Aim of the exercise: Your copy should begin at the line containing "Viewport: 602px width, 482px height." and end at the last line of the records below, matching each line exactly and leaving out pictures.

[Collected data]
+===+

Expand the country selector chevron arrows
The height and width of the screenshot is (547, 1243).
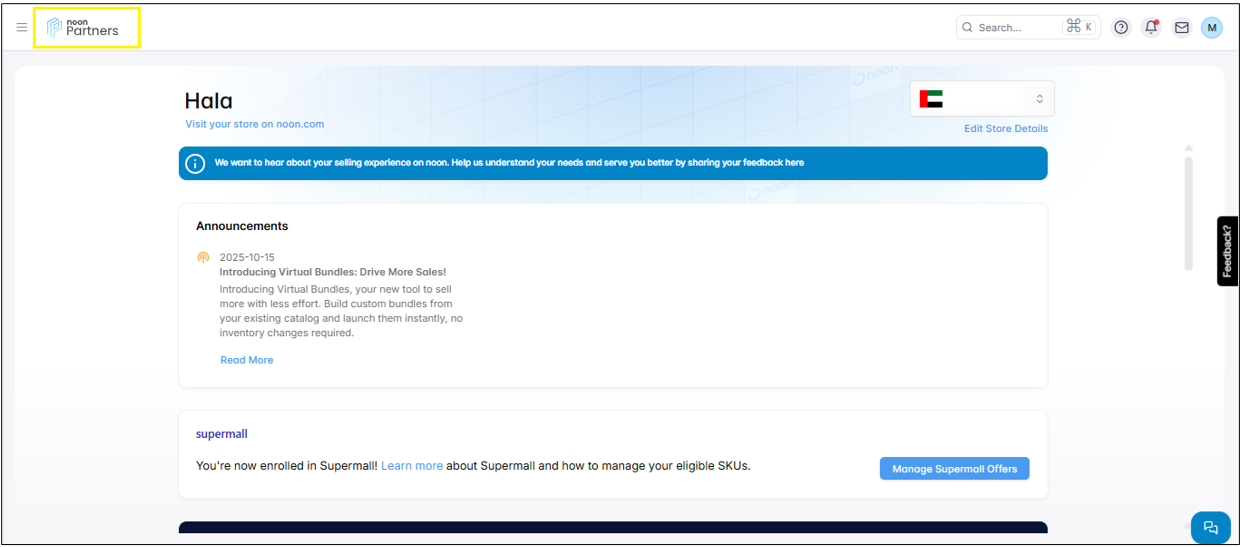[x=1039, y=99]
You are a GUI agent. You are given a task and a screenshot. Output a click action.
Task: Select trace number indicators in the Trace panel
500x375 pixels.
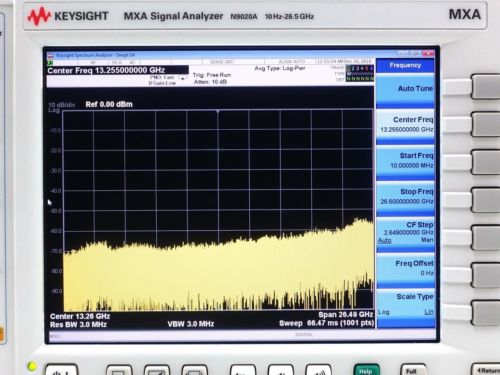coord(360,68)
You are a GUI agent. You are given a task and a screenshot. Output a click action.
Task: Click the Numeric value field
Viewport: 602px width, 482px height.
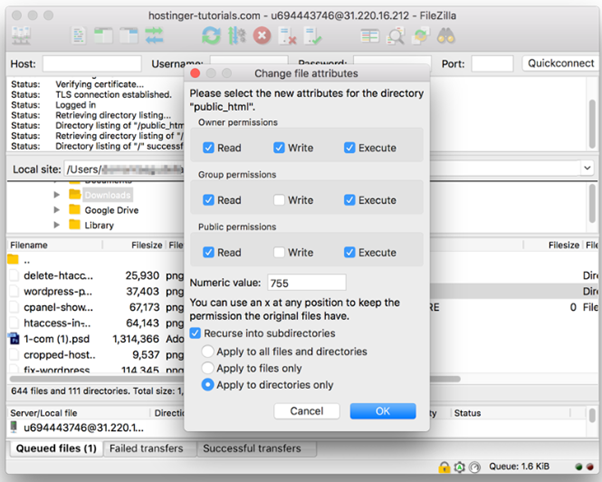click(305, 283)
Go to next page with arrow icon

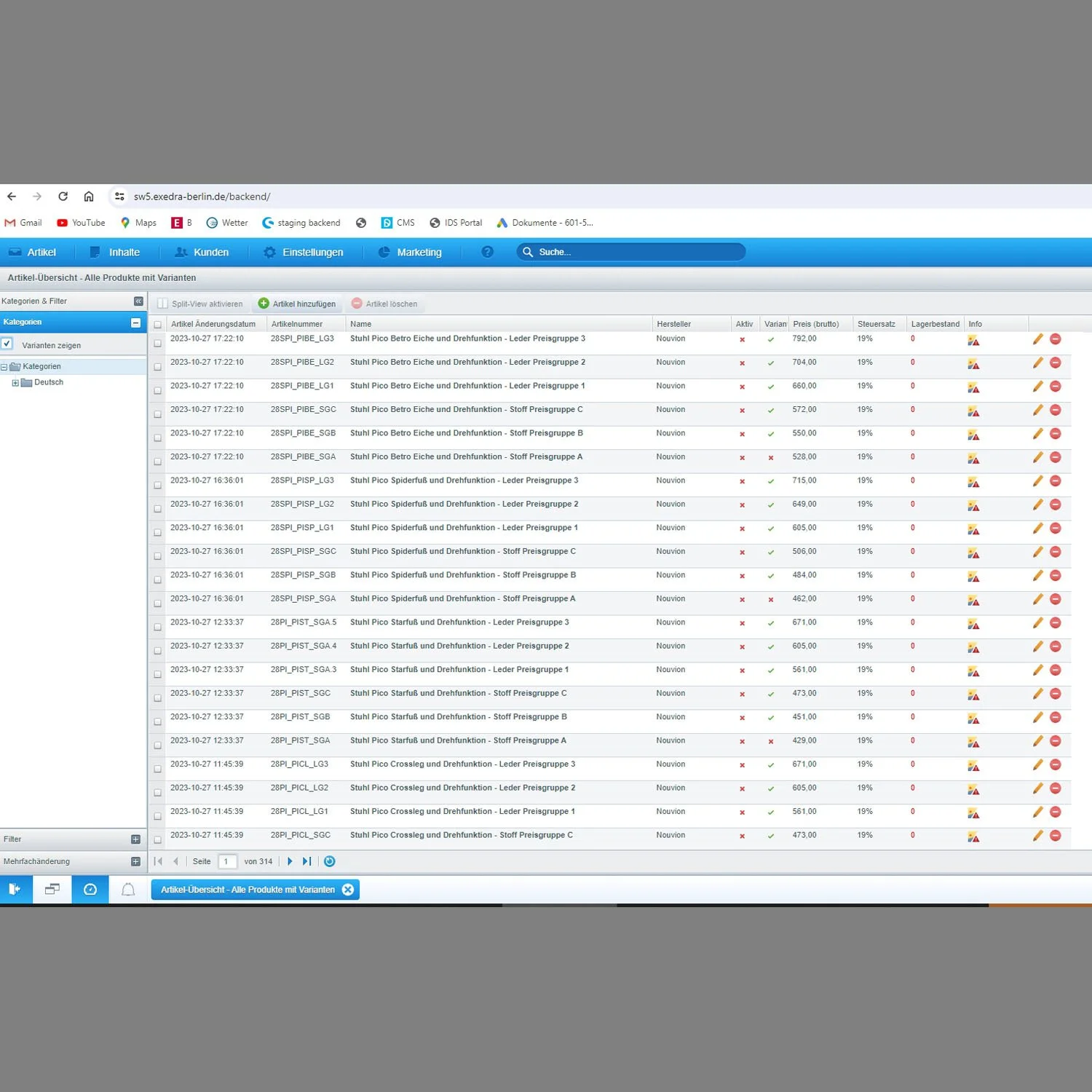(290, 861)
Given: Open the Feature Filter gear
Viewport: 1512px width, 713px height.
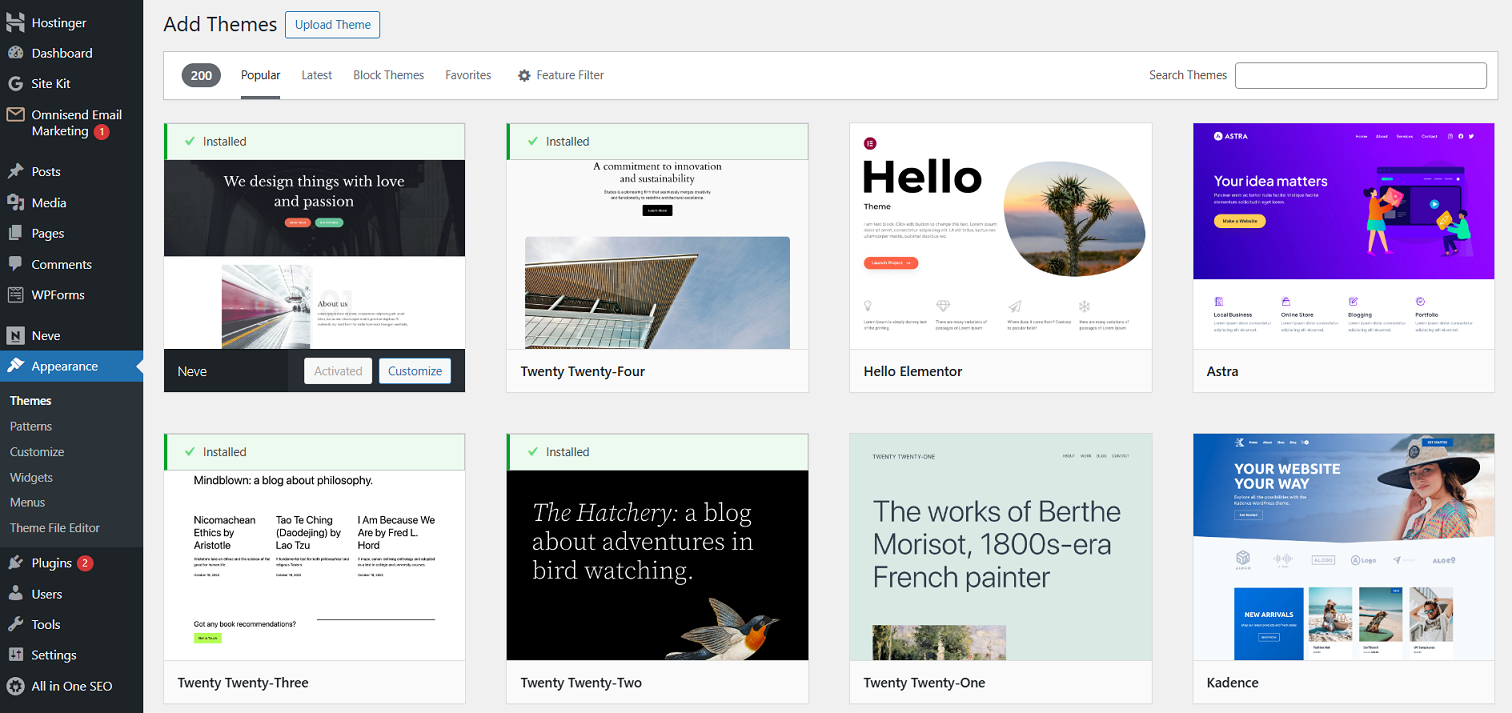Looking at the screenshot, I should click(524, 75).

+===+

Answer to the exercise:
Viewport: 602px width, 482px height.
click(305, 283)
Go to next page with arrow icon

(290, 861)
Given: Open the Feature Filter gear
Viewport: 1512px width, 713px height.
Looking at the screenshot, I should click(524, 75).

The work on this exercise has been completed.